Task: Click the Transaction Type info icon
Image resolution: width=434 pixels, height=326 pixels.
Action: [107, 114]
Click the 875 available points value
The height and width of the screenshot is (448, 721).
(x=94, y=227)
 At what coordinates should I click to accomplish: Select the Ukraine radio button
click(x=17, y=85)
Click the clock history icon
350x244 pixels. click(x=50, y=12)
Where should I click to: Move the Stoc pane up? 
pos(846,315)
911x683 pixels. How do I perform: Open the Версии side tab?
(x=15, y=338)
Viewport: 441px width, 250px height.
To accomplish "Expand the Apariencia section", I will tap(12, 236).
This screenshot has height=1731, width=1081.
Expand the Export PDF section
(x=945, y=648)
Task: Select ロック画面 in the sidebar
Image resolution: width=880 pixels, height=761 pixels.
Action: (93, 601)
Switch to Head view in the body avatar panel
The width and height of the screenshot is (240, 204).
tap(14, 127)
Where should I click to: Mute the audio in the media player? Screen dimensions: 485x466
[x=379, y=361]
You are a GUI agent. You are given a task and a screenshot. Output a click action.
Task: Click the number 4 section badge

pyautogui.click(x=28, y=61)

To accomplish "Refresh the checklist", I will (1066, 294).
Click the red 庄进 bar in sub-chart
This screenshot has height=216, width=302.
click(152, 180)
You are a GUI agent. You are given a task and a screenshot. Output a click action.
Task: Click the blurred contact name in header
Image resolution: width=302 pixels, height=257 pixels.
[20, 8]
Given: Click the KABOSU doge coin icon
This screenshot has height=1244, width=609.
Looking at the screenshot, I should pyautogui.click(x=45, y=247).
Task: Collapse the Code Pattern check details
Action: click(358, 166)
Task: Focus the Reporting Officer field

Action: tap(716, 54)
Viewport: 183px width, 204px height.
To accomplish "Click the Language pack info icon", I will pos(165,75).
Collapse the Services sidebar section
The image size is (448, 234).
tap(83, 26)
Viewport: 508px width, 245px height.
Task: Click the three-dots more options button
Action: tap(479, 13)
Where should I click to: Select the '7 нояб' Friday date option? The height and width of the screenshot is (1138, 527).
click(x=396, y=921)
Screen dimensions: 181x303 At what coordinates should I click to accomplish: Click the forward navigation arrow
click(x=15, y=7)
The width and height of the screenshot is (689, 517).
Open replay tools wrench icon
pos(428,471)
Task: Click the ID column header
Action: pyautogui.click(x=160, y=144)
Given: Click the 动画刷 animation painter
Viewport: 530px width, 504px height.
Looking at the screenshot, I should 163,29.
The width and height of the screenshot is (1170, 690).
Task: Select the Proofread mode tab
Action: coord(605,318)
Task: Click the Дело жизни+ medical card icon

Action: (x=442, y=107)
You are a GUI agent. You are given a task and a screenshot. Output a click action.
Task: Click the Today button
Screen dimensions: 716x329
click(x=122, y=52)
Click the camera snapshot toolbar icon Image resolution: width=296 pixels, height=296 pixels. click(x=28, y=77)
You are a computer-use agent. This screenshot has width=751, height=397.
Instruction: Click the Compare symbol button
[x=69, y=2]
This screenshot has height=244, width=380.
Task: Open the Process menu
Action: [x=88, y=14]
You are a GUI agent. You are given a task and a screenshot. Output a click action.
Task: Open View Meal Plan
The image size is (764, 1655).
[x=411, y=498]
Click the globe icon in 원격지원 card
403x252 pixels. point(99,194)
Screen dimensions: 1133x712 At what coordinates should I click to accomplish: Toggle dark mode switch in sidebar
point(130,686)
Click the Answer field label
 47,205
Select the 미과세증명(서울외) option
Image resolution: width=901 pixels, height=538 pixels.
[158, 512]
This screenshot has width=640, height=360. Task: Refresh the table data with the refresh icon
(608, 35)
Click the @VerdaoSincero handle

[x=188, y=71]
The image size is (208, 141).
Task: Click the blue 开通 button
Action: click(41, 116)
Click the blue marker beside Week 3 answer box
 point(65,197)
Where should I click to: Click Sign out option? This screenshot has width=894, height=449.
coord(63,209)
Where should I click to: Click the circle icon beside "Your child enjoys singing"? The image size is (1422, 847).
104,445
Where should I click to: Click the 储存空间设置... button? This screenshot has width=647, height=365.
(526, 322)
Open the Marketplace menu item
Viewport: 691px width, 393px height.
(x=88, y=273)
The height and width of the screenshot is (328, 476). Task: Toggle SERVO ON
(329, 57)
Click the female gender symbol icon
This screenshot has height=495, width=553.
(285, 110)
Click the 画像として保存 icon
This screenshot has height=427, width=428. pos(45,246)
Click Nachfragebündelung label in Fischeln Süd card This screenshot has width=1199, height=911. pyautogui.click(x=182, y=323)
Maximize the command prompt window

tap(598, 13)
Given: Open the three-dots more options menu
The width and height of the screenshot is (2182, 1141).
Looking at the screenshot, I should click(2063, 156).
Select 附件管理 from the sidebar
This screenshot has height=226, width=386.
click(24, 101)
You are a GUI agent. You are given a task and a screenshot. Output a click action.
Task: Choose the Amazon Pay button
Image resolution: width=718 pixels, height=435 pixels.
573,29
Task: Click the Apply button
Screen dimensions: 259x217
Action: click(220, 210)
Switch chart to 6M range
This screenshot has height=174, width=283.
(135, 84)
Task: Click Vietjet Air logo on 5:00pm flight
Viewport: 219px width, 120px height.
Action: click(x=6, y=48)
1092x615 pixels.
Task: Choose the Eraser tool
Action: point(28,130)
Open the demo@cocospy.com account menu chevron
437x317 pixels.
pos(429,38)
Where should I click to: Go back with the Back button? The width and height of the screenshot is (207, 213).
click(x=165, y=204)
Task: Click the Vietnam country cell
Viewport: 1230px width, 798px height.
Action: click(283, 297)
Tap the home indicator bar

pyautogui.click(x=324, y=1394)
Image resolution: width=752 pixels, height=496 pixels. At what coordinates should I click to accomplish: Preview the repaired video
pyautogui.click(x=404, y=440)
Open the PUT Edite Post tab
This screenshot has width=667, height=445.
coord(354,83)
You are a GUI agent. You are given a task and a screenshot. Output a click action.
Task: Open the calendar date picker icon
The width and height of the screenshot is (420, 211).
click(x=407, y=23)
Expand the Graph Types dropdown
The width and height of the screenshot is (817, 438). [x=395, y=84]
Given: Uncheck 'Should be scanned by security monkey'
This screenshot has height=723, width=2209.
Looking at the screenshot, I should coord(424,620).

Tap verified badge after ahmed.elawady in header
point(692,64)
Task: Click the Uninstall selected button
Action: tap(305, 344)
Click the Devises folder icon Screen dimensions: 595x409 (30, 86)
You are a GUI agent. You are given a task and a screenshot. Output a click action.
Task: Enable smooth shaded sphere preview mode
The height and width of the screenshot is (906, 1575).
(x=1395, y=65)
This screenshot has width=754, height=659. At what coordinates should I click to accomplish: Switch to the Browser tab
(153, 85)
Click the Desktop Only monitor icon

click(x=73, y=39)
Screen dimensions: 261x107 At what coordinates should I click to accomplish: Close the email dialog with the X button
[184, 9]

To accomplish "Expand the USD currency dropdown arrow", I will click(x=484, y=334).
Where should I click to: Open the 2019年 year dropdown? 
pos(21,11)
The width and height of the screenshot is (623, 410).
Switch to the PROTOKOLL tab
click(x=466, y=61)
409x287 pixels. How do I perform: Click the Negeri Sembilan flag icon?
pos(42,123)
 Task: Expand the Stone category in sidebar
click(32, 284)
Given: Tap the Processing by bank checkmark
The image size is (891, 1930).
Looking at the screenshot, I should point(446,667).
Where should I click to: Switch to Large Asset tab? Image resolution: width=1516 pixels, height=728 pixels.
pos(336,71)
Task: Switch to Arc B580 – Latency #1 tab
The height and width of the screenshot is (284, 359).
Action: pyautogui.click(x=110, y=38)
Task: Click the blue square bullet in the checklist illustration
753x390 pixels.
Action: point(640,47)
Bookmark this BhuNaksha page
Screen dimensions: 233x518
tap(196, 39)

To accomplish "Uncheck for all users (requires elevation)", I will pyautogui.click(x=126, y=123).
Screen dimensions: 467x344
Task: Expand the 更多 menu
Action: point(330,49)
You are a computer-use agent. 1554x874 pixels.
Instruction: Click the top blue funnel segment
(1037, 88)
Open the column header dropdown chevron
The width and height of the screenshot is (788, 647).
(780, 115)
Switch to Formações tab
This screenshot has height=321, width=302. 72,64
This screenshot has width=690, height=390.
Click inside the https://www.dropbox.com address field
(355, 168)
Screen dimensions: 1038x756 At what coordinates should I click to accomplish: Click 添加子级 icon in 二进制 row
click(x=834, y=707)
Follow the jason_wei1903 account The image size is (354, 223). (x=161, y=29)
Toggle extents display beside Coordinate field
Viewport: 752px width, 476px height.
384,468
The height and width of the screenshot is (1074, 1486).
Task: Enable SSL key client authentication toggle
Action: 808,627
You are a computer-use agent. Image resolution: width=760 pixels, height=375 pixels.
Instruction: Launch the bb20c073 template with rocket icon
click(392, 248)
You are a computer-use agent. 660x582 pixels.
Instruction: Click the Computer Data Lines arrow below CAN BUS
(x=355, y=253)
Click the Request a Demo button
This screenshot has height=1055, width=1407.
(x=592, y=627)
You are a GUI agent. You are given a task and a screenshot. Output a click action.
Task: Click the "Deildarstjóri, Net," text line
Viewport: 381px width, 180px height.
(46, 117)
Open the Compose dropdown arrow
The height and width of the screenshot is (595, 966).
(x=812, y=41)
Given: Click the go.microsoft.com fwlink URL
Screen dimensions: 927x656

◇ ◇ ◇ ◇ ◇

Copy the material above word for word, from the line containing "Given: Click the go.microsoft.com fwlink URL" through the end of the material.

Given: Click the go.microsoft.com fwlink URL
Screen dimensions: 927x656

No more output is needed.